A lot of VTE patients report feeling very anxious in the period following VTE, and this can be problematic because symptoms of anxiety — in particular, panic — can mirror the features of a pulmonary embolism. This leaves some patients feeling unsure if they are experiencing a VTE or a panic attack.1
Secondly, the risk of future VTE, which is often made very clear to patients, can also be really worrying for people. In particular, we know that once a person experiences a VTE, they are at increased risk of future VTE and that future VTE are likely to increase in severity unless managed appropriately. This can feel really frightening for patients, and it also means that someone who experiences a fairly nebulous DVT may still feel really anxious about the future.
Thirdly, anticoagulation therapy carries its own risks, and so patients must not only adapt to the VTE itself but also the risk associated with the recommended treatment.
What are some of the factors that contribute to these VTE-related psychological issues?
Dr Kline: Lack of reliable information plays heavily into this. While in the hospital, many patients with clots can’t even state why they are receiving anticoagulants. Some believe they’ve had a heart attack. Some hear exaggerated language such as, “You almost died,” which contributes to long-lasting ruminations and fear. After discharge, patients seek information from family, friends, and the internet, some of which is misleading.
Dr Hunter: Reminders of the VTE can exacerbate symptoms of anxiety or trauma, keeping the patient stuck in a vicious cycle. For example, taking medication or even being in the environment where the VTE occurred could remind the patient not just of the VTE event, but also the potential for future VTEs. An important reminder for patients were long-term physical symptoms experienced as a result of the VTE, such as pain or breathlessness. Not only did these remind the patient of the VTE and the risk of future VTE, but they could also trigger emotions associated with the diagnosis and management of their condition.
In particular, because of the difficulties in diagnosing VTE, many patients may have experienced misdiagnosis or missed diagnosis. This can lead to feelings of frustration or anger, and long-term physical symptoms may reinforce these feelings as a constant reminder, keeping patients stuck in feelings of anger or resentment.2
Finally, it’s important to emphasize that there is very little public awareness of VTE or blood clots. This lack of awareness can translate into a lack of empathy and support from family and friends, leaving people feeling isolated and contributing further to emotional and psychological effects.
It is also important to consider the individual’s own specific circumstances and history. For example, if a person has experienced mental health difficulties prior to VTE, this may — but not necessarily — make them more vulnerable to difficulties when facing a physical health event. The patient’s social circumstances may also be important to consider. For example, if the individual now has to leave their job or occupation because of the VTE, this could have a big impact emotionally as well as financially.

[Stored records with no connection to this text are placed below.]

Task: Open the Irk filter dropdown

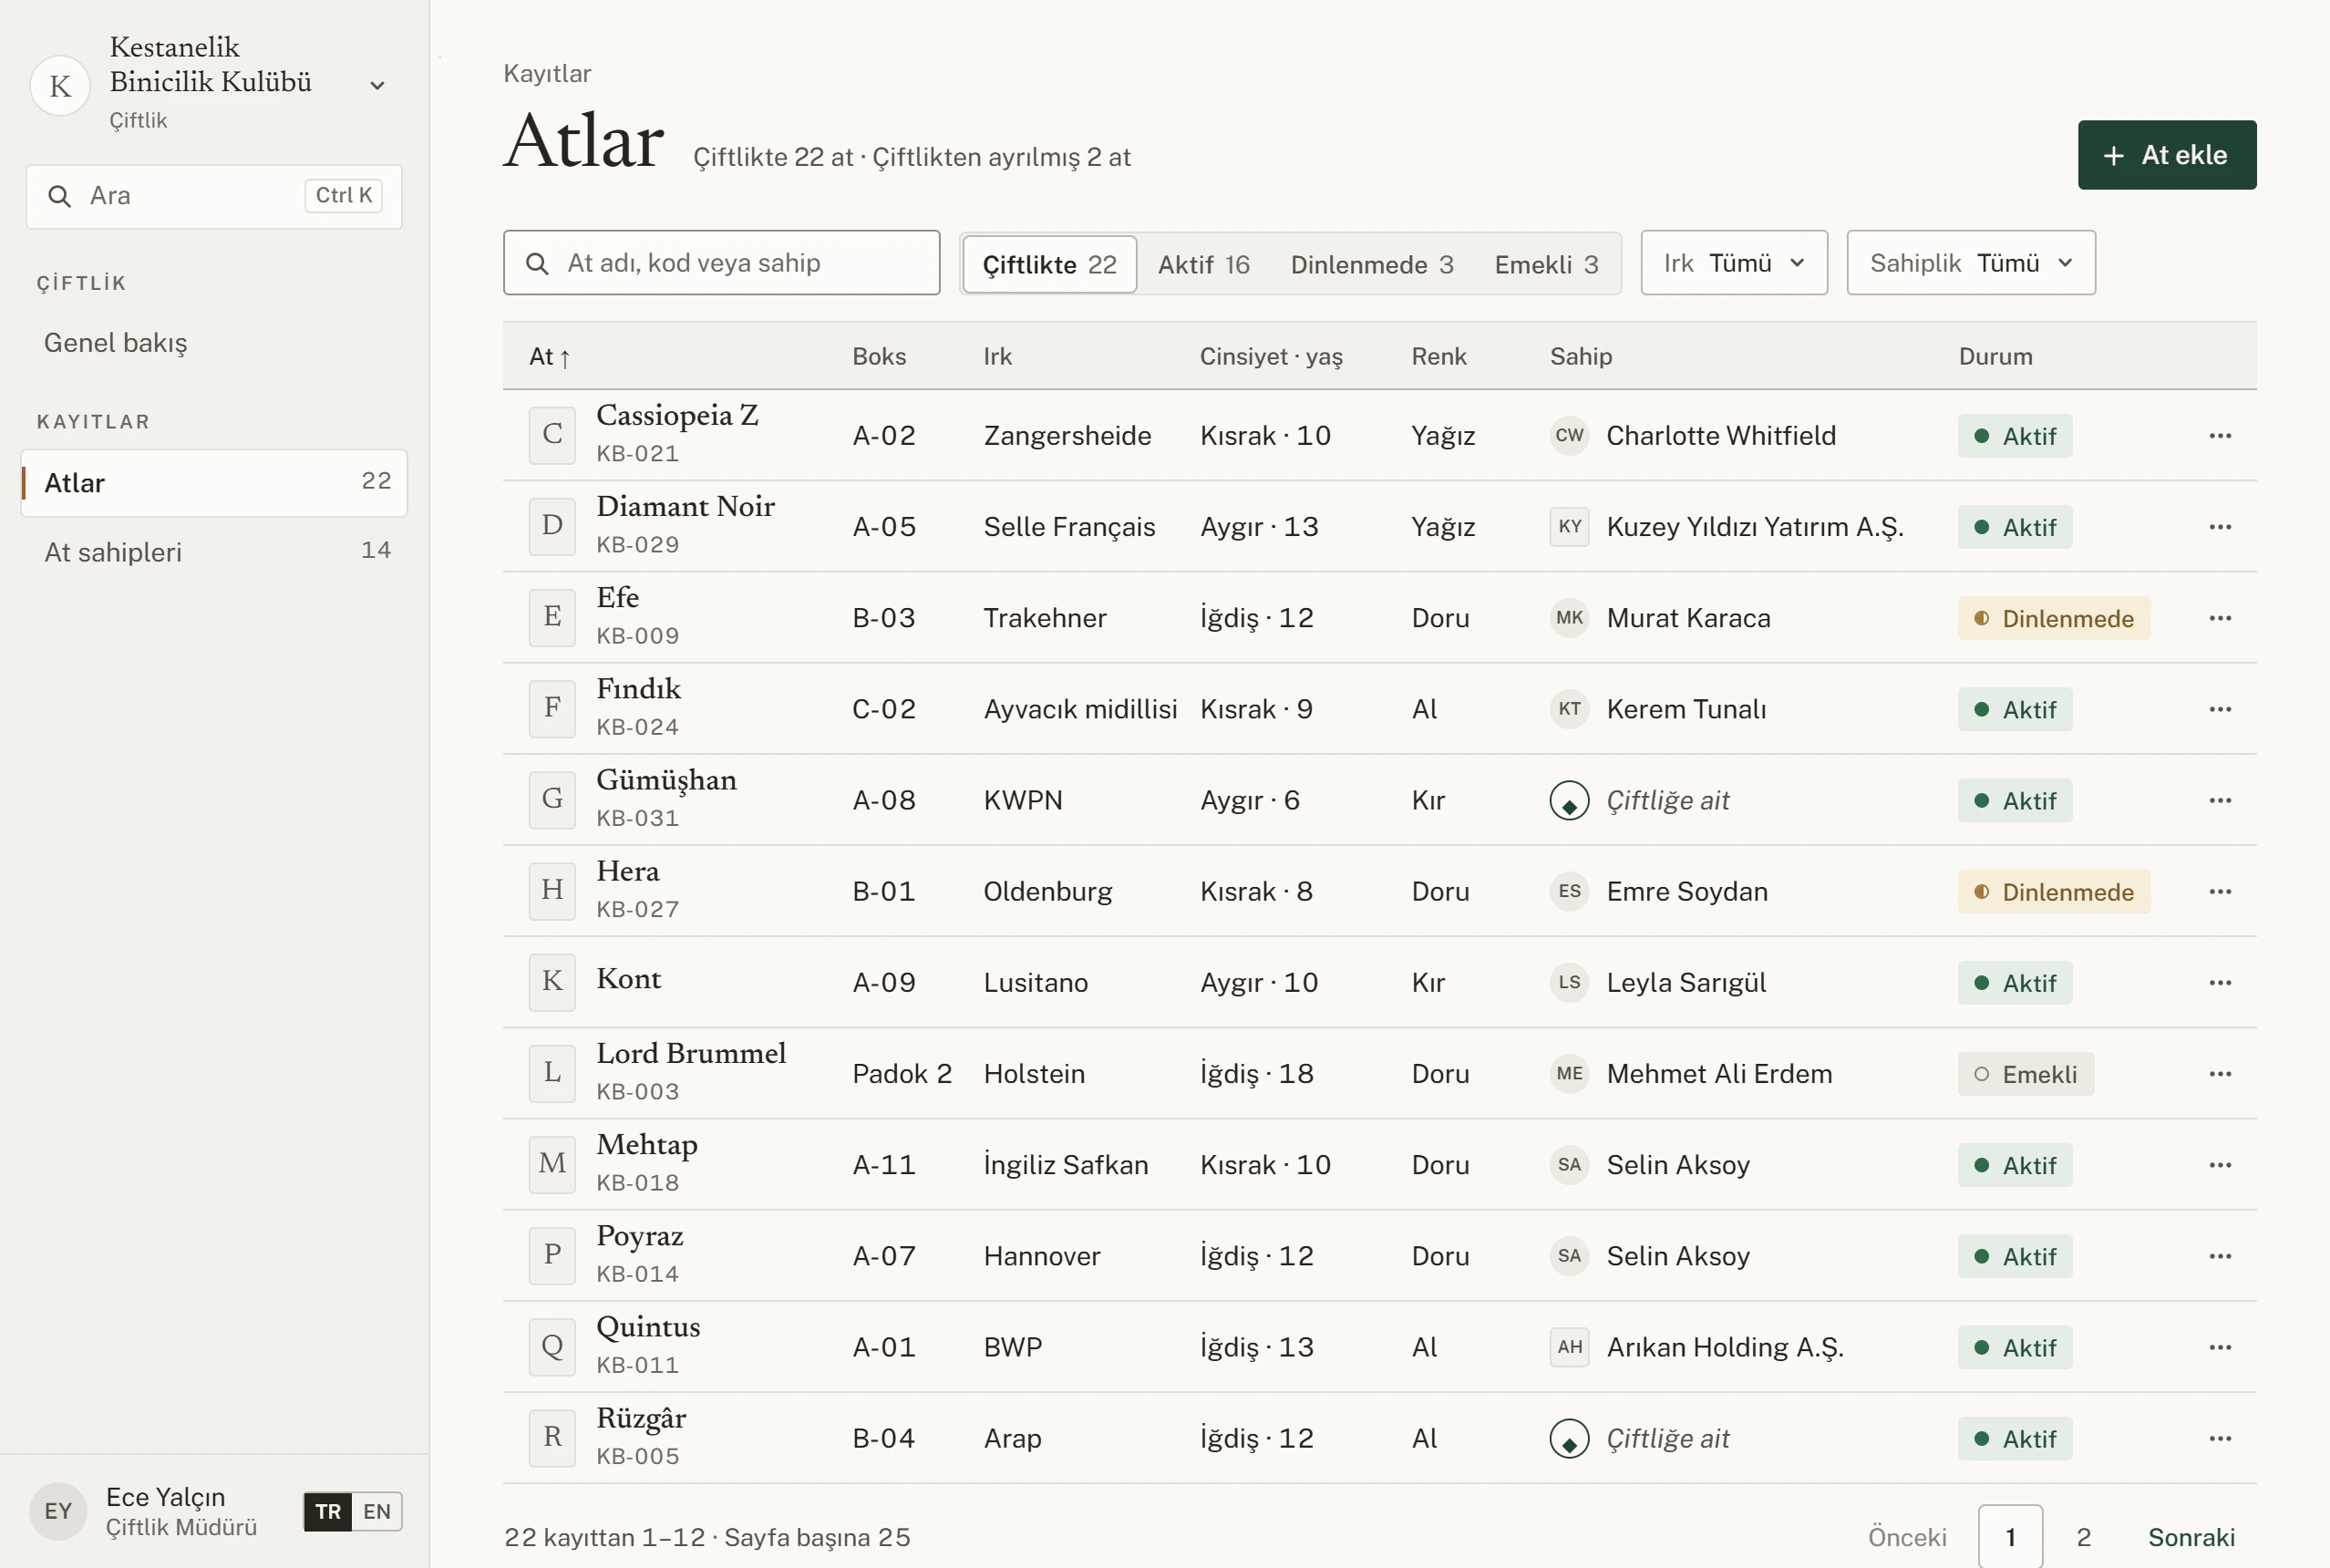Action: (1733, 263)
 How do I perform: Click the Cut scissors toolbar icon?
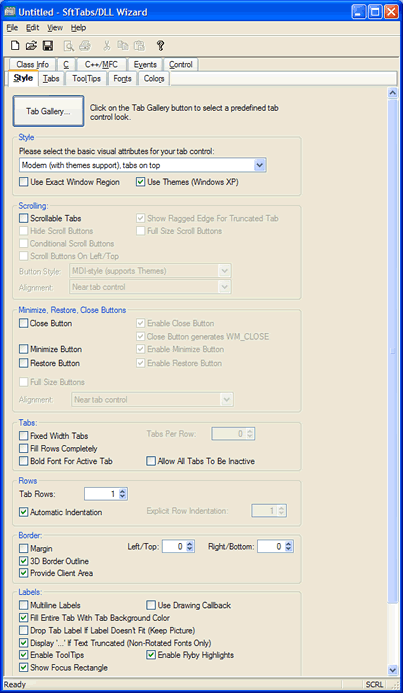pos(106,45)
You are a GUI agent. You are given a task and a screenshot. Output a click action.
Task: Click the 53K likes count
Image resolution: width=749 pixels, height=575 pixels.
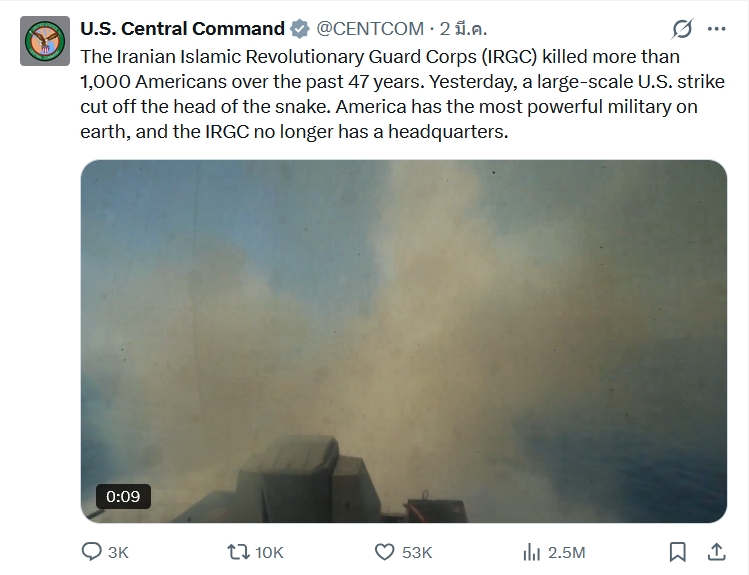(416, 552)
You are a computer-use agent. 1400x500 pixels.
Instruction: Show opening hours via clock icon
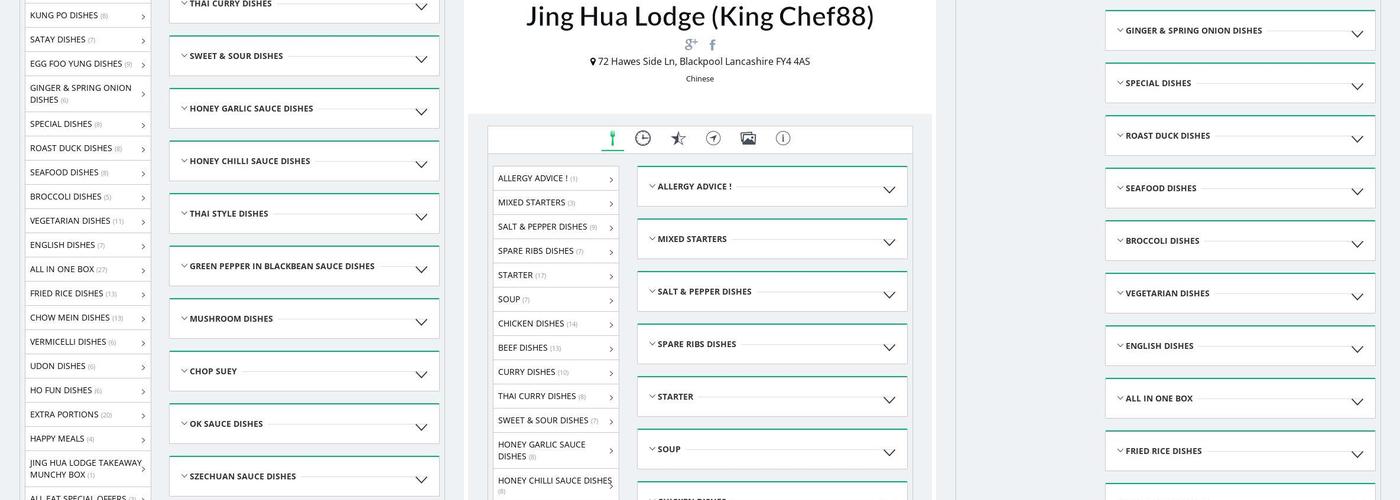[x=643, y=139]
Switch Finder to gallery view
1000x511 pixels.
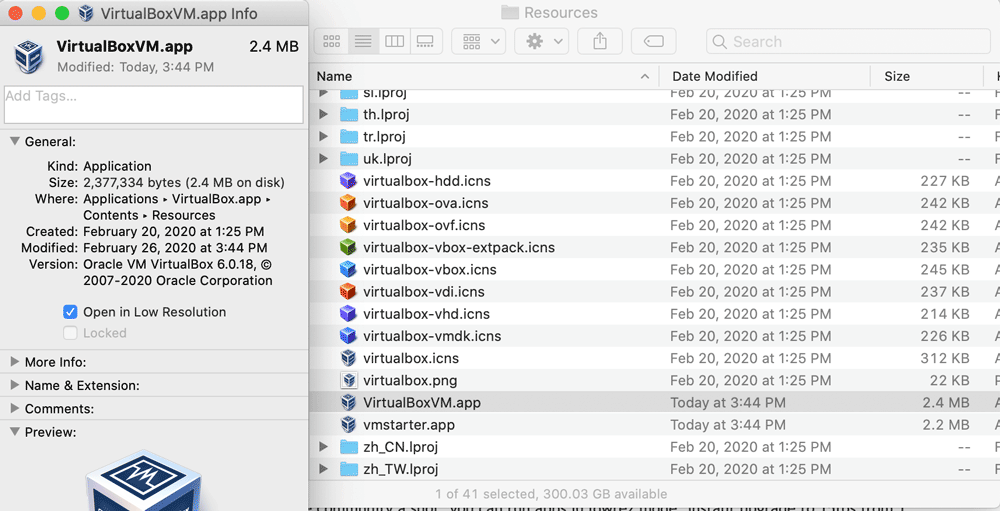425,41
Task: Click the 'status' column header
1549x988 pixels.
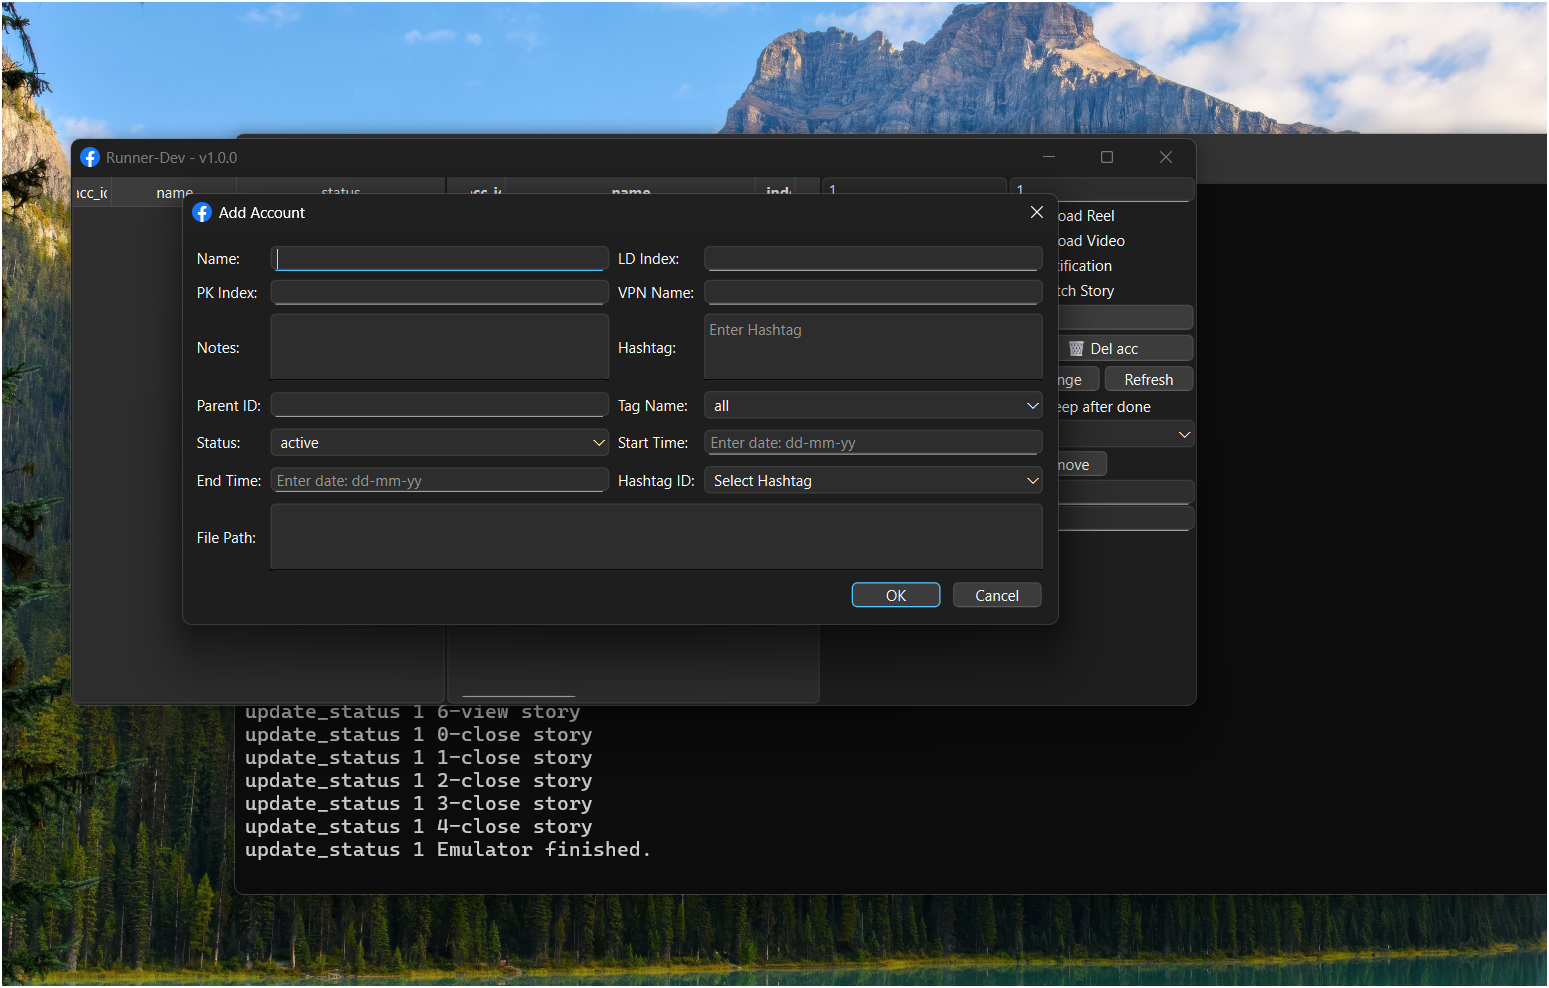Action: click(340, 192)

Finally, if your patient seems worried about their treatment in any way, it’s important to try and discuss this with them, especially in the case of anticoagulation. Sometimes we can dismiss patients’ worries without allowing them to share their concerns about treatments, and this can be detrimental. Some VTE patients feel worried about taking long-term medications or may have fears about the implications of this. An empathic conversation early on, allowing them to share and acknowledging their concerns, can be very reassuring.